HandleInitialDuties is called synchronously during scheduler startup (see // This call is blocking. comment in scheduler.go) before HandleDuties is started. Without a timeout, if the beacon node is slow or unavailable, the blocking network calls inside prepareCurrentEpoch and prepareNextEpoch will hang indefinitely, stalling the entire scheduler startup.
The timeout should be restored:
func (h *AttesterHandler) HandleInitialDuties(ctx context.Context) {
ctx, cancel := context.WithTimeout(ctx, h.beaconConfig.SlotDuration)
defer cancel()
currentSlot := h.beaconConfig.EstimatedCurrentSlot()
currentEpoch := h.beaconConfig.EstimatedEpochAtSlot(currentSlot)
...
}
operator/duties/attester.go
Outdated
| func() { | ||
| tickCtx, cancel := h.ctxWithDeadlineInOneEpoch(ctx, slot) | ||
| tickCtx, cancel := h.ctxWithDeadlineInOneEpoch(ctx, currentSlot) | ||
| defer cancel() | ||
|
|
||
| h.executeAggregatorDuties(tickCtx, currentEpoch, slot) | ||
| h.processFetching(tickCtx, currentEpoch, slot) | ||
| h.executeAggregatorDuties(tickCtx, currentEpoch, currentSlot) | ||
|
|
||
| h.prepareNextEpoch(ctx, currentEpoch, currentSlot) | ||
| }() |
There was a problem hiding this comment.
Inside the func() closure, tickCtx is created with a one-epoch deadline via ctxWithDeadlineInOneEpoch() to bound duty-fetching calls. However, prepareNextEpoch on line 104 is called with the parent ctx instead of tickCtx, bypassing the deadline entirely.

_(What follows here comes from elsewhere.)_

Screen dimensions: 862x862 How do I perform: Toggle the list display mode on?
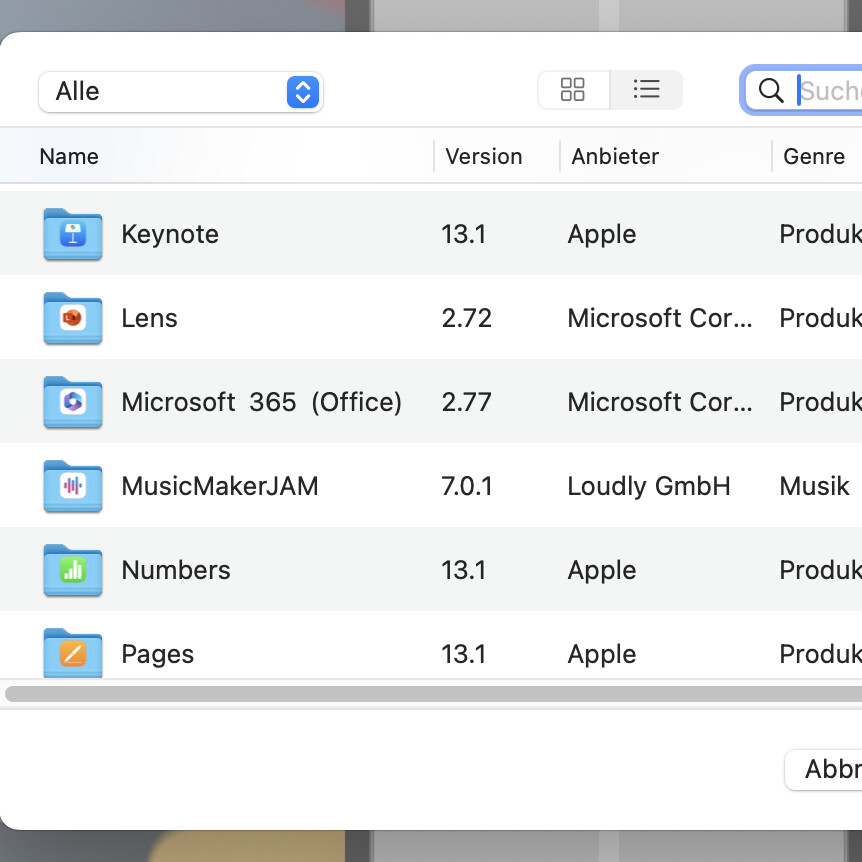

If the beacon node is slow, prepareNextEpoch can now run unconstrained during the tick-processing window. Either pass tickCtx to prepareNextEpoch, or — if the intent is to allow next-epoch fetching to run longer — move it outside the closure and document why:
| func() { | |
| tickCtx, cancel := h.ctxWithDeadlineInOneEpoch(ctx, slot) | |
| tickCtx, cancel := h.ctxWithDeadlineInOneEpoch(ctx, currentSlot) | |
| defer cancel() | |
| h.executeAggregatorDuties(tickCtx, currentEpoch, slot) | |
| h.processFetching(tickCtx, currentEpoch, slot) | |
| h.executeAggregatorDuties(tickCtx, currentEpoch, currentSlot) | |
| h.prepareNextEpoch(ctx, currentEpoch, currentSlot) | |
| }() | |
| func() { | |
| tickCtx, cancel := h.ctxWithDeadlineInOneEpoch(ctx, currentSlot) | |
| defer cancel() | |
| h.executeAggregatorDuties(tickCtx, currentEpoch, currentSlot) | |
| h.prepareNextEpoch(tickCtx, currentEpoch, currentSlot) | |
| }() |
There was a problem hiding this comment.
This has been addressed now.
|
@greptile could you re-review this PR ? |
| func (h *AttesterHandler) atLastSlotOfCurrentEpoch() bool { | ||
| currentSlot := h.beaconConfig.EstimatedCurrentSlot() | ||
| slotsPerEpoch := h.beaconConfig.SlotsPerEpoch | ||
| return uint64(slot)%slotsPerEpoch > slotsPerEpoch/2-2 | ||
| return uint64(currentSlot+1)%slotsPerEpoch == 0 | ||
| } |
There was a problem hiding this comment.
atLastSlotOfCurrentEpoch re-estimates the current slot independently
atLastSlotOfCurrentEpoch() calls EstimatedCurrentSlot() again internally, rather than reusing the currentSlot value already computed by the caller. This creates a potential inconsistency near epoch boundaries:
- In the tick handler,
currentSlotcomes fromh.ticker.Slot(). If tick processing takes non-trivial time (e.g., 1+ seconds),EstimatedCurrentSlot()(wall-clock based) can return a slot one ahead of the ticker's slot. - Example: we're at slot 31 (last slot of epoch 0),
h.ticker.Slot()= 31, but by the time the inner select resolves andatLastSlotOfCurrentEpoch()is called, the clock has advanced to slot 32 →(32+1)%32 = 1 ≠ 0→ returnsfalse, causingprepareCurrentEpochto be called instead ofprepareNextEpochat epoch-boundary.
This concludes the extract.